The ASI is a strong predictor of incident AAA for both men and women, when AAA is defined as ≥30 mm. However, our results suggest that the role of ASI as a predictor of AAA development in comparison to the AD is limited but supports further evaluation of ASI as predictor of AAA using other definitions of the disease.

Acknowledgements

This study has used data from the Norwegian Tromsø Study, and we thank Professor Bjarne K. Jacobsen for the collaboration. The Statistiska Konsultgruppen by Aldina Pivodic in Gøteborg, Sweden, contributed to the statistical analyses.

Disclosure statement

None of the listed authors have any conflict of interest.

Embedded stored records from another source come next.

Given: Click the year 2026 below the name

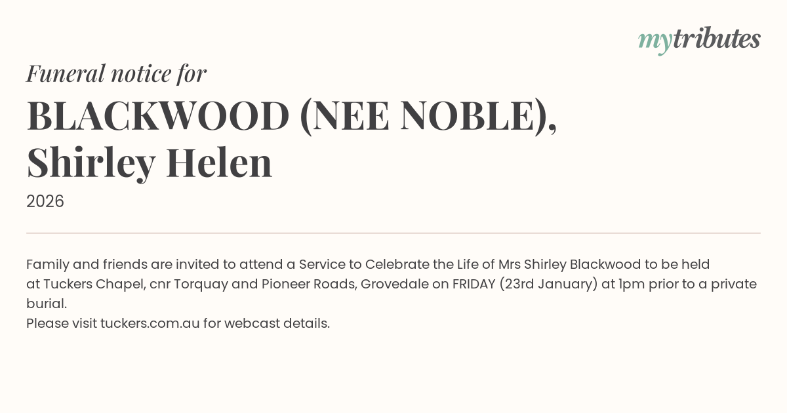Looking at the screenshot, I should (45, 201).
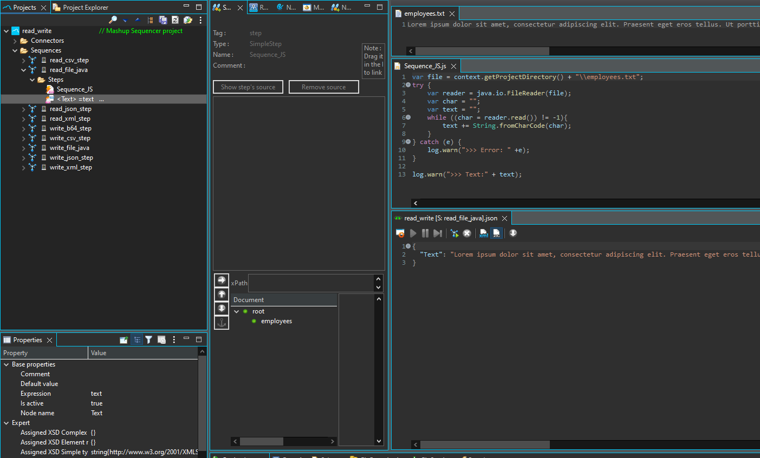Collapse the Base properties group

tap(7, 365)
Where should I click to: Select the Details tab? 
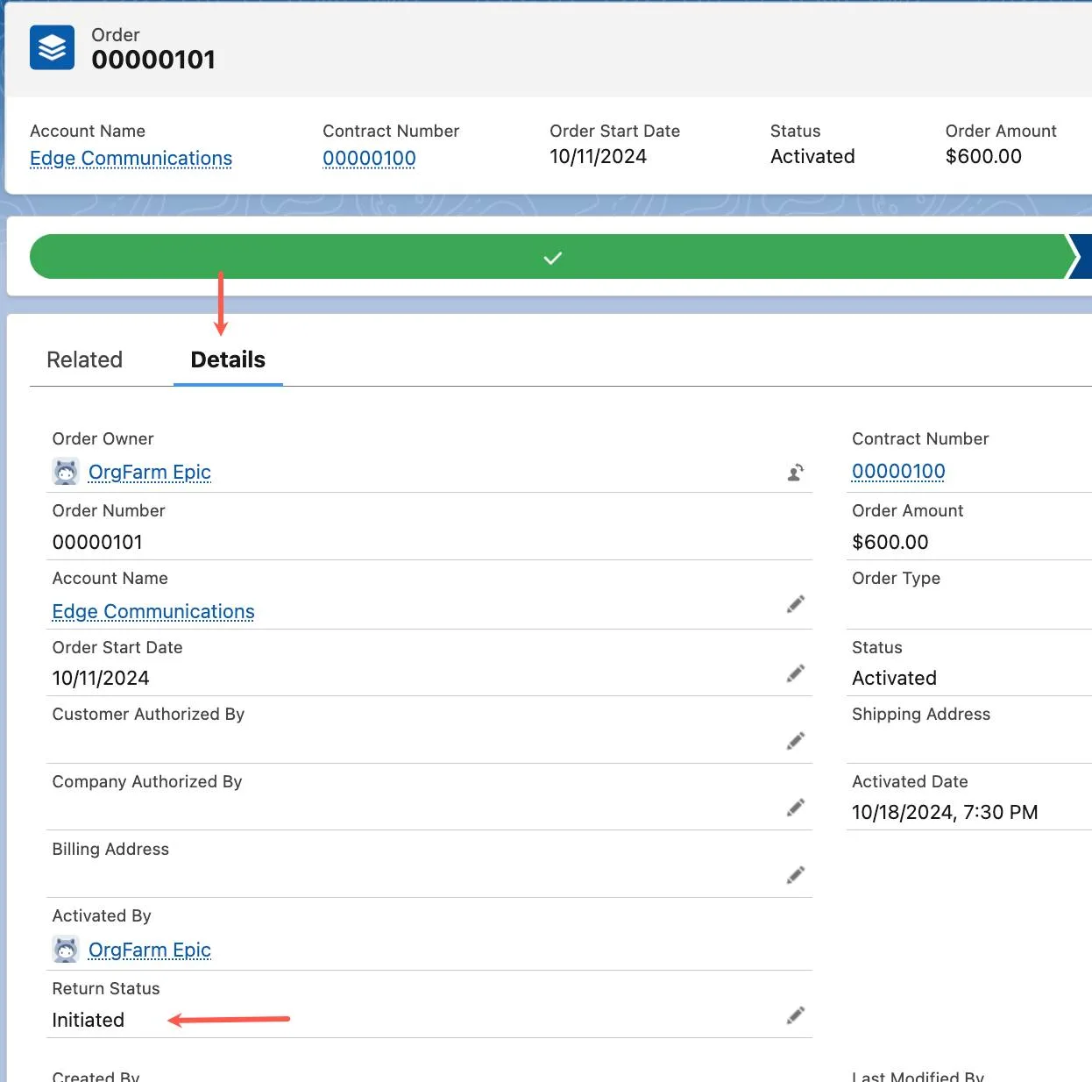coord(227,359)
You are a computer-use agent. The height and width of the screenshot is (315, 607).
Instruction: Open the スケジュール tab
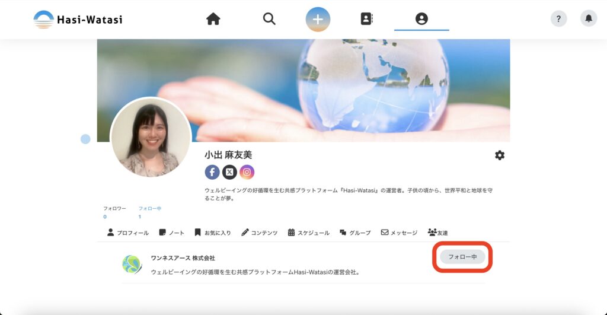point(308,233)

Data availability statement

The results presented are based on analyses of the much larger Tromsø Study database, and each project has to be authorized and data cannot be shared. Requests to access the dataset from qualified researchers may be directed to the Tromsø study ([email protected]).

Additional information

Funding

This work was supported by the Department of Circulation and Medical Imaging at the Norwegian University of Science and Technology (NTNU). The funding source played no role in study design, data collection and analysis, decision to publish, or preparation of the manuscript.